The vertices of a hyperbola are at (0, 0) and (10, 0) and one of its foci is at (18, 0). The equation of the hyperbola is

To find the equation of the hyperbola given the vertices and one of the foci, we can follow these steps: ### Step 1: Identify the center of the hyperbola The vertices of the hyperbola are given at (0, 0) and (10, 0). The center of the hyperbola is the midpoint of the line segment joining the vertices. - Midpoint (center) = \(\left(\frac{x_1 + x_2}{2}, \frac{y_1 + y_2}{2}\right)\) - Here, \(x_1 = 0\), \(y_1 = 0\), \(x_2 = 10\), \(y_2 = 0\) Calculating the midpoint: \[ \text{Center} = \left(\frac{0 + 10}{2}, \frac{0 + 0}{2}\right) = (5, 0) \] ### Step 2: Determine the distance \(a\) The distance from the center to each vertex is \(a\). Since the vertices are at (0, 0) and (10, 0), the distance from the center (5, 0) to either vertex is: \[ a = 5 \] ### Step 3: Identify the distance \(c\) to the focus The distance from the center to a focus is denoted as \(c\). One of the foci is given at (18, 0).
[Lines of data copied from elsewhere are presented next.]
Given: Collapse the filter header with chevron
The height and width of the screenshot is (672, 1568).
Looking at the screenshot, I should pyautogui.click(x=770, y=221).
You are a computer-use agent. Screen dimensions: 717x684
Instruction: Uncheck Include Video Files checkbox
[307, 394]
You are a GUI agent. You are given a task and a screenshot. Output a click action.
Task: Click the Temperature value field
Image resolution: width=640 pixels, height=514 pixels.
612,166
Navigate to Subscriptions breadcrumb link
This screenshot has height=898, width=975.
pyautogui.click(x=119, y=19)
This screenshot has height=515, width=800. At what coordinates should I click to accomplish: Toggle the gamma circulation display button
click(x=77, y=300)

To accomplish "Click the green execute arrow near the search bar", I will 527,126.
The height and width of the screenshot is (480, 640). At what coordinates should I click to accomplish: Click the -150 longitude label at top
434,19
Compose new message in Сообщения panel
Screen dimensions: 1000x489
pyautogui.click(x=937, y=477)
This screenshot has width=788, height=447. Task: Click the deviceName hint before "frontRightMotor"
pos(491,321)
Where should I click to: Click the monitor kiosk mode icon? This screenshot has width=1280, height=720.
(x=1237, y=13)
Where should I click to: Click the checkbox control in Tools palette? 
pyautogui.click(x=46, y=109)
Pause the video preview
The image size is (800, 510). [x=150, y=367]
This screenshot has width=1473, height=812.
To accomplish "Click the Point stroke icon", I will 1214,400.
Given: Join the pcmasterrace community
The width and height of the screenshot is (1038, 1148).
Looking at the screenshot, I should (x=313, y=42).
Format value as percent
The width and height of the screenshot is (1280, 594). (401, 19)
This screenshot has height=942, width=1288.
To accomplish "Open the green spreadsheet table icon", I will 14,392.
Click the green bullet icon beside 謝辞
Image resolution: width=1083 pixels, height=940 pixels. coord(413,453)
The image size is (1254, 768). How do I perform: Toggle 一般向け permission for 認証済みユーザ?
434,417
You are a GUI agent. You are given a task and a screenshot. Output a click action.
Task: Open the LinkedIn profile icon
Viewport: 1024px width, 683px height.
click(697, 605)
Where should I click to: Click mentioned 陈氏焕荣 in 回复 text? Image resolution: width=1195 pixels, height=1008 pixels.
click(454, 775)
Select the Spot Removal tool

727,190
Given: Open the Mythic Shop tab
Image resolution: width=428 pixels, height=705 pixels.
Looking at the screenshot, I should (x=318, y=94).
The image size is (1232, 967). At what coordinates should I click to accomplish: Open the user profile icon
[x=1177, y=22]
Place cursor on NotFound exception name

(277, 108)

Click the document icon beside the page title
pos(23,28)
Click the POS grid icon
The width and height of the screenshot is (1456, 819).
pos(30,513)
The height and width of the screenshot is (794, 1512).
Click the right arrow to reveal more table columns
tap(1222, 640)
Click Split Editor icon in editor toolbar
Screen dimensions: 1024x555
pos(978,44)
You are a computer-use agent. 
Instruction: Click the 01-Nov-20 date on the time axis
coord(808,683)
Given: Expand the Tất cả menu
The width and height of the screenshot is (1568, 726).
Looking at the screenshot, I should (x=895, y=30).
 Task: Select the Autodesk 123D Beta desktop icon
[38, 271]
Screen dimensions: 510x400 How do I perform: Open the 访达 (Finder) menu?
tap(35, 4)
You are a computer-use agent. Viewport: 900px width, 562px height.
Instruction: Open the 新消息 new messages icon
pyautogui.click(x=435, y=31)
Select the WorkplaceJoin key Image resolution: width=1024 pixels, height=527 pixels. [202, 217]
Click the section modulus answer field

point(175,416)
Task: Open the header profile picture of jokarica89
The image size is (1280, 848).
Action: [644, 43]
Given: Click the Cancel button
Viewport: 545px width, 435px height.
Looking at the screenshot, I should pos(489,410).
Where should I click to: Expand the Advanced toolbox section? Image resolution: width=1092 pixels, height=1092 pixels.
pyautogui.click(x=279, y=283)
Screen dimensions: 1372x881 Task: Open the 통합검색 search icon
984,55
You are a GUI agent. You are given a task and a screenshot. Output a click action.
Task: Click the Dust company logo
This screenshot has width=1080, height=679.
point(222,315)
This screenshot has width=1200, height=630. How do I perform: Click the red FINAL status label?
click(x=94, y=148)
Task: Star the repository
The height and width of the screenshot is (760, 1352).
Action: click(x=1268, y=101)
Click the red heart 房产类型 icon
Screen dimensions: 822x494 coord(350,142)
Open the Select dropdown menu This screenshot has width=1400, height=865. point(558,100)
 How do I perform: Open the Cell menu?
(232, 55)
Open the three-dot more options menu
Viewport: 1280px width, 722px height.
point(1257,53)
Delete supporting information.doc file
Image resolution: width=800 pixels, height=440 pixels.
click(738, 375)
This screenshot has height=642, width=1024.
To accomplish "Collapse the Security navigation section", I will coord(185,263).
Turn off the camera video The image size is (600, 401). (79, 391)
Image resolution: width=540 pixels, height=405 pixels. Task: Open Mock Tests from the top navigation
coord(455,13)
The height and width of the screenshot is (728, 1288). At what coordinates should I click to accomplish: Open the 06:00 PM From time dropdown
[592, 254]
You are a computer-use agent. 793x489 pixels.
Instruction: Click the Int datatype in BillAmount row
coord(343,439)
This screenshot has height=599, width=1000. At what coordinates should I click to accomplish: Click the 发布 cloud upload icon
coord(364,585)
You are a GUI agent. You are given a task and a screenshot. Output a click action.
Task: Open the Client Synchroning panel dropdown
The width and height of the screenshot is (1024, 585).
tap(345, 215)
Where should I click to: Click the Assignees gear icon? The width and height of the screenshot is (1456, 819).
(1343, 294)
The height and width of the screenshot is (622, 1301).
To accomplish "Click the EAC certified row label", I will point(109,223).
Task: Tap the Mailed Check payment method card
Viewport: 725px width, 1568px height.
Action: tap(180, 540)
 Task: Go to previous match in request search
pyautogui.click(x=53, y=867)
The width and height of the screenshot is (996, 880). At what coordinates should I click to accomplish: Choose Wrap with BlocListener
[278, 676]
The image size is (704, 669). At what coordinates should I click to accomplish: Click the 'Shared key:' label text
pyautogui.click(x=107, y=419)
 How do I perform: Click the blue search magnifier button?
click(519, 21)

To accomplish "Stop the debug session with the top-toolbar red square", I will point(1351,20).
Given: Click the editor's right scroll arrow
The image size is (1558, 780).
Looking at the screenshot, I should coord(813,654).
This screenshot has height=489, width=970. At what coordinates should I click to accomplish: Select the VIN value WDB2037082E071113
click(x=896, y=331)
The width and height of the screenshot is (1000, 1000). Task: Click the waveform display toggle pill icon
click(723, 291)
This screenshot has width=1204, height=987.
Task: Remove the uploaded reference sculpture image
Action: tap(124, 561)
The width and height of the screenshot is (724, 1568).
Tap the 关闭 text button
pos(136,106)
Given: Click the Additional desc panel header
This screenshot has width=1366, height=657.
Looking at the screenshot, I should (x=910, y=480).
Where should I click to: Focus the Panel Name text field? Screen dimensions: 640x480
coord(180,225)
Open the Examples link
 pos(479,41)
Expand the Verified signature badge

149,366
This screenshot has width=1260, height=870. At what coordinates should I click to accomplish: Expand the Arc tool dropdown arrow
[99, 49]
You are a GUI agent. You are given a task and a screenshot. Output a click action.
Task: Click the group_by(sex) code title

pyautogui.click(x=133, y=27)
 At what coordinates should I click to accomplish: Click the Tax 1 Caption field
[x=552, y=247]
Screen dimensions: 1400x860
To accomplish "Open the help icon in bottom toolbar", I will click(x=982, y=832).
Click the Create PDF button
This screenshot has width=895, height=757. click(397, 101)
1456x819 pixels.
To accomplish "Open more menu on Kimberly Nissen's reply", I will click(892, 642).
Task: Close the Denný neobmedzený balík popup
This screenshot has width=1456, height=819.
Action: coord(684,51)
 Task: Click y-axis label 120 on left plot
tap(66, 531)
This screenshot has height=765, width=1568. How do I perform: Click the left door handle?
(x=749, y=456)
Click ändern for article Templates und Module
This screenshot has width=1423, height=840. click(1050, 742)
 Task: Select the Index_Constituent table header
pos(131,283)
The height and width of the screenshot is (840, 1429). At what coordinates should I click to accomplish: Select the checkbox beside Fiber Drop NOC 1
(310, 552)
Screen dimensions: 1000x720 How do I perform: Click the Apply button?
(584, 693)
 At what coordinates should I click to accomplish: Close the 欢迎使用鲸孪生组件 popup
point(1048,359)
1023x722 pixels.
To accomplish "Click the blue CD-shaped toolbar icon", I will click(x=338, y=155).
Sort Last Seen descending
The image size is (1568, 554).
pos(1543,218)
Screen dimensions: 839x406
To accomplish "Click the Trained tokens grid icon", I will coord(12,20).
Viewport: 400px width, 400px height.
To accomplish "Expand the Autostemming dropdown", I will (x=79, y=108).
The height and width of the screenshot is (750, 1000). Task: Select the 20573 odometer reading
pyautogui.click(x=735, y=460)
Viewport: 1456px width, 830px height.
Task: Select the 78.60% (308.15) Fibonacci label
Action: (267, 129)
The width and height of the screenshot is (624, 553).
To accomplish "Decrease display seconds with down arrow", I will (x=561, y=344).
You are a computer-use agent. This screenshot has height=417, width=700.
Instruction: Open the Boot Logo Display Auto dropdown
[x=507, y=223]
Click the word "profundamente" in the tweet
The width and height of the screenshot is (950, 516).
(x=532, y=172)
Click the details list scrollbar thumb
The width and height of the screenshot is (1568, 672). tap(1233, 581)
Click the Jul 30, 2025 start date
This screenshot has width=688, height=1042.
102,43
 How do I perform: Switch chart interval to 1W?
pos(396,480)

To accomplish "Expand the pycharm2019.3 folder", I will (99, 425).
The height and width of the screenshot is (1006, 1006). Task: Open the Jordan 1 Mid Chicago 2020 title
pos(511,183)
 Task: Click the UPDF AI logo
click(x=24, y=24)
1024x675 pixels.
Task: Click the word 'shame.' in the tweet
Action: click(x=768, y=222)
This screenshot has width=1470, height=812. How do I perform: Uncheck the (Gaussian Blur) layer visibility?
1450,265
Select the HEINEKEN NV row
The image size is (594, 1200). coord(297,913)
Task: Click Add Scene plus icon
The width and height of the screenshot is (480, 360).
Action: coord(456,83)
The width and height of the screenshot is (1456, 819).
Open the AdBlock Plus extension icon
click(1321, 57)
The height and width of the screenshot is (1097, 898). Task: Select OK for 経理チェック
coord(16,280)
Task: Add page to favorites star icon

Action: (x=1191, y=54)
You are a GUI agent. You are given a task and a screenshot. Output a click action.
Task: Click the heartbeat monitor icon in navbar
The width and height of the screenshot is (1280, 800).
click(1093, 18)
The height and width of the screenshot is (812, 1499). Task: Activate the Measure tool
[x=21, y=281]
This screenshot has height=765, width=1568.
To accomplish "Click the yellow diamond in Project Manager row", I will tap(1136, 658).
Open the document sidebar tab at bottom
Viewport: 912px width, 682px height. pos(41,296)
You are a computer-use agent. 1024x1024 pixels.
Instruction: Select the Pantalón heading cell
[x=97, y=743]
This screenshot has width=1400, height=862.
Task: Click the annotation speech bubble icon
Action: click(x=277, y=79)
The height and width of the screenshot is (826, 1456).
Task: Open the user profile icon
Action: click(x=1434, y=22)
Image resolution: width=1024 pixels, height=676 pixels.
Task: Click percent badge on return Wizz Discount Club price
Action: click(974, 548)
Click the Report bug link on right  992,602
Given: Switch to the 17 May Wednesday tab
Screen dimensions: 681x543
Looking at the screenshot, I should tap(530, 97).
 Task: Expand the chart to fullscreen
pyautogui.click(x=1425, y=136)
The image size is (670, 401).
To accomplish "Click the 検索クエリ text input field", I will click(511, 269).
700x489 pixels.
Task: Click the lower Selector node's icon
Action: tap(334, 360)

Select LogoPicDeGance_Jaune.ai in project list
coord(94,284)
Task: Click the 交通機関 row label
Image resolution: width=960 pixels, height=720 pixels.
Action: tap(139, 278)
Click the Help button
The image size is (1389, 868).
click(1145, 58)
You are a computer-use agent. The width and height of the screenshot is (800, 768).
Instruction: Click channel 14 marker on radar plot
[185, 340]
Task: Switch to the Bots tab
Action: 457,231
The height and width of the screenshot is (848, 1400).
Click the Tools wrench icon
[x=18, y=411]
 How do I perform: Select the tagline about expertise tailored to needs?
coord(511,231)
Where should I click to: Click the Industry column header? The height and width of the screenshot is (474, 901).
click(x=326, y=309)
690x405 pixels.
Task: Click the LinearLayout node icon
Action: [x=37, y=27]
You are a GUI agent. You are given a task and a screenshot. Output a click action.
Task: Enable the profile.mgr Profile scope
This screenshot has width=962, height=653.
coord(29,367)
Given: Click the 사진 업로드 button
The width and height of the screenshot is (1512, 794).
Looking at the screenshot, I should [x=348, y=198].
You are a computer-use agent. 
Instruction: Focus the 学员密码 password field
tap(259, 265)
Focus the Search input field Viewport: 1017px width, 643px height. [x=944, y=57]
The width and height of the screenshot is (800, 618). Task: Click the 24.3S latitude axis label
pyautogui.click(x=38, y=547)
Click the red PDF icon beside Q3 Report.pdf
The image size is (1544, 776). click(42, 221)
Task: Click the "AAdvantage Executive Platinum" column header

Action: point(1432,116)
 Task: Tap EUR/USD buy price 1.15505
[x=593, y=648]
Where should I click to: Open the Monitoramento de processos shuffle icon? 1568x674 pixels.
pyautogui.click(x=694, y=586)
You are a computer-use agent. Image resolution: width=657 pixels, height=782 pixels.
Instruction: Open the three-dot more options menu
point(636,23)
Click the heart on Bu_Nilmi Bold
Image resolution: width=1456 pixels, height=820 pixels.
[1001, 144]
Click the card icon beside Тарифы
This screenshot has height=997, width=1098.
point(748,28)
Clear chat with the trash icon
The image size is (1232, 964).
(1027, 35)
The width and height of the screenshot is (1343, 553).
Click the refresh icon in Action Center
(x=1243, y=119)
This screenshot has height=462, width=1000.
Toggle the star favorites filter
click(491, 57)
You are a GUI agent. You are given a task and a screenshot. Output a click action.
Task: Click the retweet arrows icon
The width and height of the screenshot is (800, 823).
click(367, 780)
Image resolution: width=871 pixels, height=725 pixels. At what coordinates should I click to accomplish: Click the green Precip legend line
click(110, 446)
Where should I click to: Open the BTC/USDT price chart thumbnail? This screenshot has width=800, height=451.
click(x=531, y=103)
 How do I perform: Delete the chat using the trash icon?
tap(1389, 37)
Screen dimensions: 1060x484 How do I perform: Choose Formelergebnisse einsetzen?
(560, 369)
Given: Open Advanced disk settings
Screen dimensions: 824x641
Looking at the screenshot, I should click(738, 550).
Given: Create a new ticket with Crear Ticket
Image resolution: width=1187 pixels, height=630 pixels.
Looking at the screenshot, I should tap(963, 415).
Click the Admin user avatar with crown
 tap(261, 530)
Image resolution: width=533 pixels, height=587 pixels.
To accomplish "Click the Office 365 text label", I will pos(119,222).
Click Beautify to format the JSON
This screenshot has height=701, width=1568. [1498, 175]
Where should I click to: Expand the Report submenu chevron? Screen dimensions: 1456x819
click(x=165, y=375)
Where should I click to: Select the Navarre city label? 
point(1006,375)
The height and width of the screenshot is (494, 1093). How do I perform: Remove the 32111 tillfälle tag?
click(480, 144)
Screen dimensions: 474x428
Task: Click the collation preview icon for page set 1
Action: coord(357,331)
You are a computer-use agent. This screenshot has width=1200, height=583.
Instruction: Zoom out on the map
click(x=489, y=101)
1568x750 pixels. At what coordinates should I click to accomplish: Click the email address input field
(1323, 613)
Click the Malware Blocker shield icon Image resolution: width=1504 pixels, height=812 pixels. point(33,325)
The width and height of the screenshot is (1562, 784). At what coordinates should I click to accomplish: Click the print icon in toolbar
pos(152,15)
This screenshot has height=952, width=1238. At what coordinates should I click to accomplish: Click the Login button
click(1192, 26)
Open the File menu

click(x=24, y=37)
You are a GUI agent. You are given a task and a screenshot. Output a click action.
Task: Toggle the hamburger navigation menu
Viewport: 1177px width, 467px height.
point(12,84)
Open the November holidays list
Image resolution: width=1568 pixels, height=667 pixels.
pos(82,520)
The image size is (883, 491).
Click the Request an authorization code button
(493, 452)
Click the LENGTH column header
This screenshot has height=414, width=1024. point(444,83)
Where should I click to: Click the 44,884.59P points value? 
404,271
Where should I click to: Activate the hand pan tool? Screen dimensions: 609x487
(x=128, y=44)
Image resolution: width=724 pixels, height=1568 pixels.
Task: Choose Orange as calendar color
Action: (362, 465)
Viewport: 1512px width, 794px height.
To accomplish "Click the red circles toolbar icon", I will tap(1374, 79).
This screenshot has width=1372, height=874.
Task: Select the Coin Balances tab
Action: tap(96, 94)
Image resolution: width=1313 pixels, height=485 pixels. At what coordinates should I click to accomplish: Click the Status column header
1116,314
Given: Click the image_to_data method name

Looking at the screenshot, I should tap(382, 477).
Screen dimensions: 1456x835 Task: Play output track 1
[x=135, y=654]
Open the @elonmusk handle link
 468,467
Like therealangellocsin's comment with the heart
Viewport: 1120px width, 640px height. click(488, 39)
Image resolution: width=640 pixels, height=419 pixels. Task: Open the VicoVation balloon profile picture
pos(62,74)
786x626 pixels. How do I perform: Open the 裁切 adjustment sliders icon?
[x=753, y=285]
The distance from the center (5, 0) to the focus (18, 0) is: \[ c = 18 - 5 = 13 \] ### Step 4: Calculate \(b\) using the relationship \(c^2 = a^2 + b^2\) We know the relationship between \(a\), \(b\), and \(c\) for hyperbolas: \[ c^2 = a^2 + b^2 \] Substituting the known values: \[ 13^2 = 5^2 + b^2 \] \[ 169 = 25 + b^2 \] \[ b^2 = 169 - 25 = 144 \] ### Step 5: Write the equation of the hyperbola The standard form of the equation of a hyperbola centered at \((h, k)\) with a horizontal transverse axis is: \[ \frac{(x - h)^2}{a^2} - \frac{(y - k)^2}{b^2} = 1 \] Substituting \(h = 5\), \(k = 0\), \(a^2 = 25\), and \(b^2 = 144\): \[ \frac{(x - 5)^2}{25} - \frac{y^2}{144} = 1 \] ### Final Answer The equation of the hyperbola is: \[ \frac{(x - 5)^2}{25} - \frac{y^2}{144} = 1 \]